Complete step by step answer:
Given principal amount Rs.10000 invested for 1 year and 3 months at \[8\dfrac{1}{2}%\] per annum. We have to find out the compound interest of the amount.
First of all, we find the compound interest for 1 year, then n=1 year.
Formula of compound interest,
  \[A=P{{(1+\dfrac{r}{100})}^{n}}\]
where,
A= Amount,
P= Principal amount,
r= rate of interest applied per year,
n= number of years.
Given, Principal P= 10000rs, rate of interest r = \[8\dfrac{1}{2}%\] and the number of years n=1.
Substituting the values of Principal P, interest rate r and number of years n in the formula given below,
\[A=P{{(1+\dfrac{r}{100})}^{n}}\]

\[\begin{align}
  & \Rightarrow A=10000{{\left( 1+\dfrac{8\dfrac{1}{2}}{100} \right)}^{1}} \\
 & \Rightarrow A=10000\left( 1+\dfrac{\dfrac{17}{2}}{100} \right) \\
 & \Rightarrow A=10000\left( 1+\dfrac{17}{200} \right) \\
 & \Rightarrow A=10000\left( \dfrac{200+17}{200} \right) \\
 & \Rightarrow A=10000\left( \dfrac{217}{200} \right) \\
 & \Rightarrow A=10850 \\
\end{align}\]
Now this value of amount becomes equal to the principal for calculating compound interest of last 3 months.
Then for 3 months,
Principal P = 10850, Rate \[r=\dfrac{17}{2}%\] and time t = 3 months which is equal to \[\dfrac{1}{4}year\].

- _Recorded information_
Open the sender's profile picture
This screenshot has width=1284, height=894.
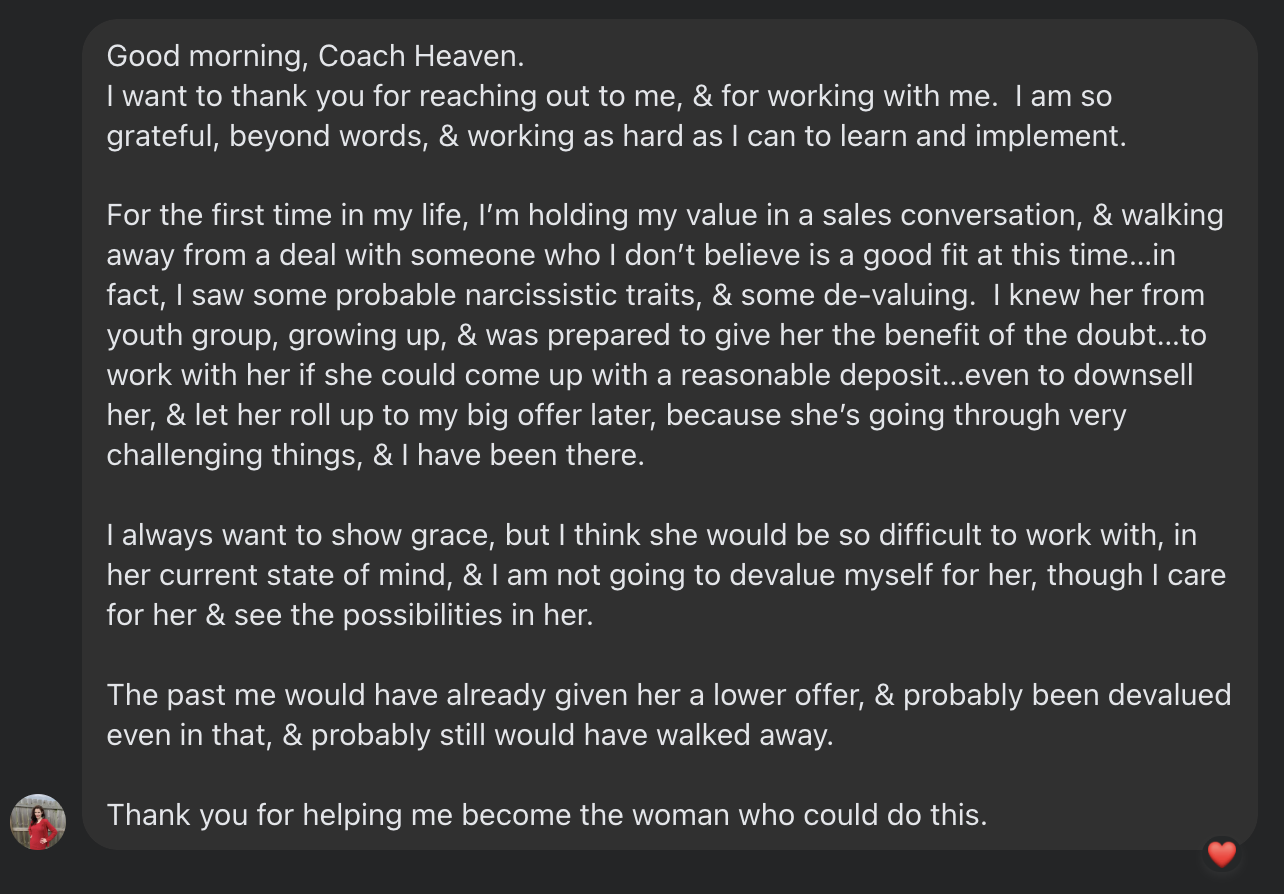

* * *

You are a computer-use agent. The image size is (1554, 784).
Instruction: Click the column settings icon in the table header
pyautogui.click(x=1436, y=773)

* * *

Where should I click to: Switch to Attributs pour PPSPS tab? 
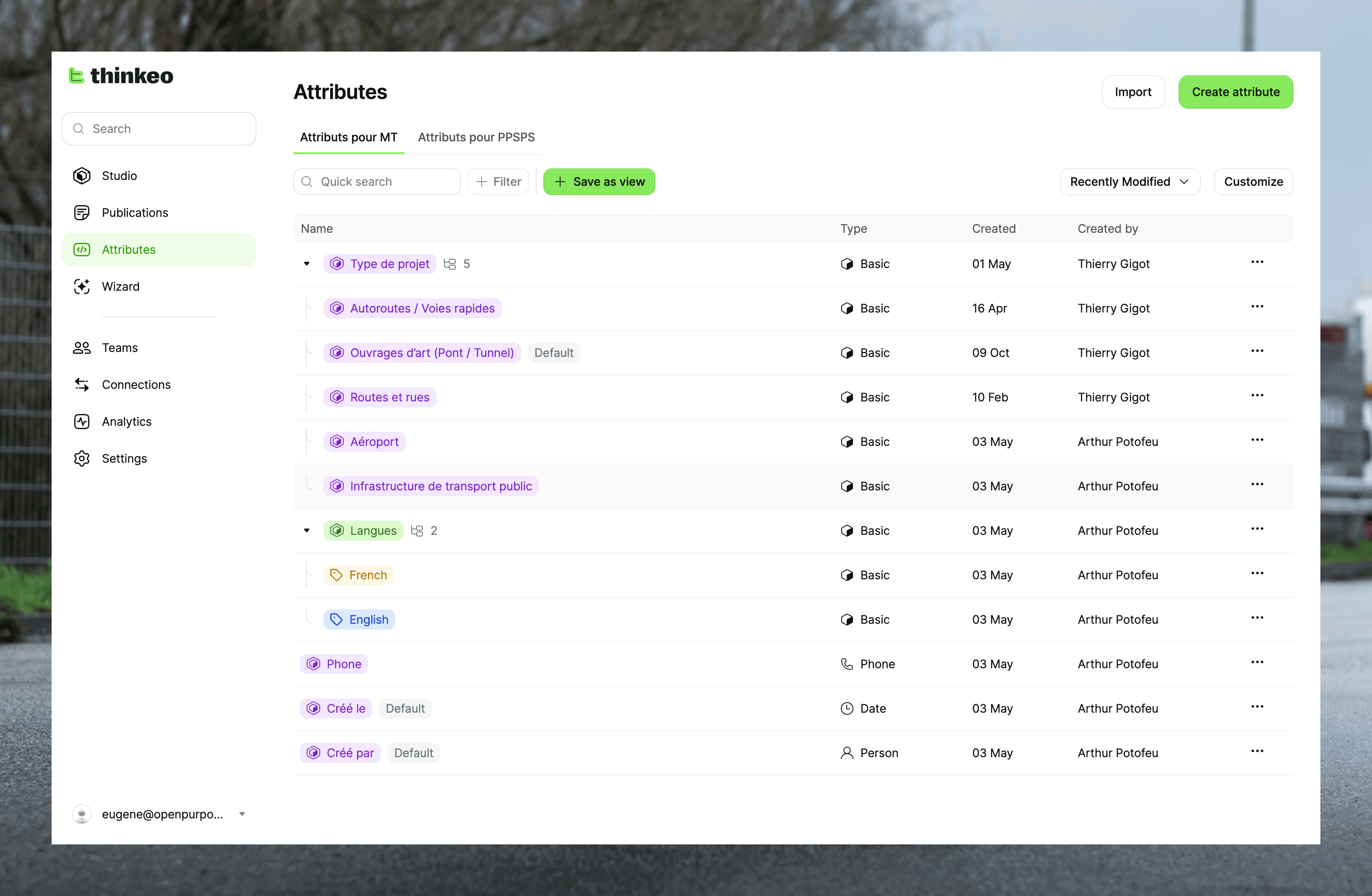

- _What the exercise asks_
Return the part of the compound interest solution that starts with "Formula of compound" and goes on through "of years n=1.", copied character for character.

- _Output for this exercise_
Formula of compound interest,
  \[A=P{{(1+\dfrac{r}{100})}^{n}}\]
where,
A= Amount,
P= Principal amount,
r= rate of interest applied per year,
n= number of years.
Given, Principal P= 10000rs, rate of interest r = \[8\dfrac{1}{2}%\] and the number of years n=1.